═══ DATA TO USE

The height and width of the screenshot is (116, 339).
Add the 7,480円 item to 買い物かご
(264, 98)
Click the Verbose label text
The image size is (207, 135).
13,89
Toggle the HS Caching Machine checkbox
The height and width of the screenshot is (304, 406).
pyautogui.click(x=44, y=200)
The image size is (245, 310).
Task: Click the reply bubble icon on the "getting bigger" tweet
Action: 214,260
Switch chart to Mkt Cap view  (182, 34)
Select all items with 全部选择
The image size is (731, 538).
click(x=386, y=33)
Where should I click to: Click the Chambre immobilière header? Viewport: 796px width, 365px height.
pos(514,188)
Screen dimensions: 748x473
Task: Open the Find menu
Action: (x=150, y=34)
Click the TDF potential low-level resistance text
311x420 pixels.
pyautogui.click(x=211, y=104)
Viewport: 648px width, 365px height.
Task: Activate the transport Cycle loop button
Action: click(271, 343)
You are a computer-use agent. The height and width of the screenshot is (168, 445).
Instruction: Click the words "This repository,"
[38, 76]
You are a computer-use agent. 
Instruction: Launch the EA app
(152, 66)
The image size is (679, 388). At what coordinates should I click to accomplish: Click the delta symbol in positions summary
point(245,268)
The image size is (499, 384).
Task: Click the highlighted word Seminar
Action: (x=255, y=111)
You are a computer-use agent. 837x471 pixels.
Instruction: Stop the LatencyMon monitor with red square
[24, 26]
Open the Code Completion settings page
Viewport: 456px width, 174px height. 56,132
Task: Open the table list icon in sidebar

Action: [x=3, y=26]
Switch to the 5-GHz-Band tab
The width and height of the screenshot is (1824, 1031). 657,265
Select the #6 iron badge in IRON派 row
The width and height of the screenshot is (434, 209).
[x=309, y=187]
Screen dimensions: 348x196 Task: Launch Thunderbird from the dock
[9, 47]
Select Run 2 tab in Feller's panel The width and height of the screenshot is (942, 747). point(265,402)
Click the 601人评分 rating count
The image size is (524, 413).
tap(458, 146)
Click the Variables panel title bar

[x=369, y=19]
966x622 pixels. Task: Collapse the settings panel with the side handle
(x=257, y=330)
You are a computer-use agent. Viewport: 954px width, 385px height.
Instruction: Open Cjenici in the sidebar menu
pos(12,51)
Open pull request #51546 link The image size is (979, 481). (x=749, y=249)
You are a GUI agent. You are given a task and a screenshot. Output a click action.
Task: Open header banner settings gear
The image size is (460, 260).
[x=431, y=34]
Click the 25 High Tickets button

══════

#### GIVEN EXERCISE
Put into a numbered list every nonblank line of the rows, from the line containing "Click the Verbose label text" down to the line containing "Open pull request", both included.

#### TASK RESULT
1. Click the Verbose label text
2. The image size is (207, 135).
3. 13,89
4. Toggle the HS Caching Machine checkbox
5. The height and width of the screenshot is (304, 406).
6. pyautogui.click(x=44, y=200)
7. The image size is (245, 310).
8. Task: Click the reply bubble icon on the "getting bigger" tweet
9. Action: 214,260
10. Switch chart to Mkt Cap view  (182, 34)
11. Select all items with 全部选择
12. The image size is (731, 538).
13. click(x=386, y=33)
14. Where should I click to: Click the Chambre immobilière header? Viewport: 796px width, 365px height.
15. pos(514,188)
16. Screen dimensions: 748x473
17. Task: Open the Find menu
18. Action: (x=150, y=34)
19. Click the TDF potential low-level resistance text
20. 311x420 pixels.
21. pyautogui.click(x=211, y=104)
22. Viewport: 648px width, 365px height.
23. Task: Activate the transport Cycle loop button
24. Action: click(271, 343)
25. You are a computer-use agent. The height and width of the screenshot is (168, 445).
26. Instruction: Click the words "This repository,"
27. [38, 76]
28. You are a computer-use agent. 
29. Instruction: Launch the EA app
30. (152, 66)
31. The image size is (679, 388). At what coordinates should I click to accomplish: Click the delta symbol in positions summary
32. point(245,268)
33. The image size is (499, 384).
34. Task: Click the highlighted word Seminar
35. Action: (x=255, y=111)
36. You are a computer-use agent. 837x471 pixels.
37. Instruction: Stop the LatencyMon monitor with red square
38. [24, 26]
39. Open the Code Completion settings page
40. Viewport: 456px width, 174px height. 56,132
41. Task: Open the table list icon in sidebar
42. Action: [x=3, y=26]
43. Switch to the 5-GHz-Band tab
44. The width and height of the screenshot is (1824, 1031). 657,265
45. Select the #6 iron badge in IRON派 row
46. The width and height of the screenshot is (434, 209).
47. [x=309, y=187]
48. Screen dimensions: 348x196 Task: Launch Thunderbird from the dock
49. [9, 47]
50. Select Run 2 tab in Feller's panel The width and height of the screenshot is (942, 747). point(265,402)
51. Click the 601人评分 rating count
52. The image size is (524, 413).
53. tap(458, 146)
54. Click the Variables panel title bar
55. [x=369, y=19]
56. 966x622 pixels. Task: Collapse the settings panel with the side handle
57. (x=257, y=330)
58. You are a computer-use agent. Viewport: 954px width, 385px height.
59. Instruction: Open Cjenici in the sidebar menu
60. pos(12,51)
61. Open pull request #51546 link The image size is (979, 481). (x=749, y=249)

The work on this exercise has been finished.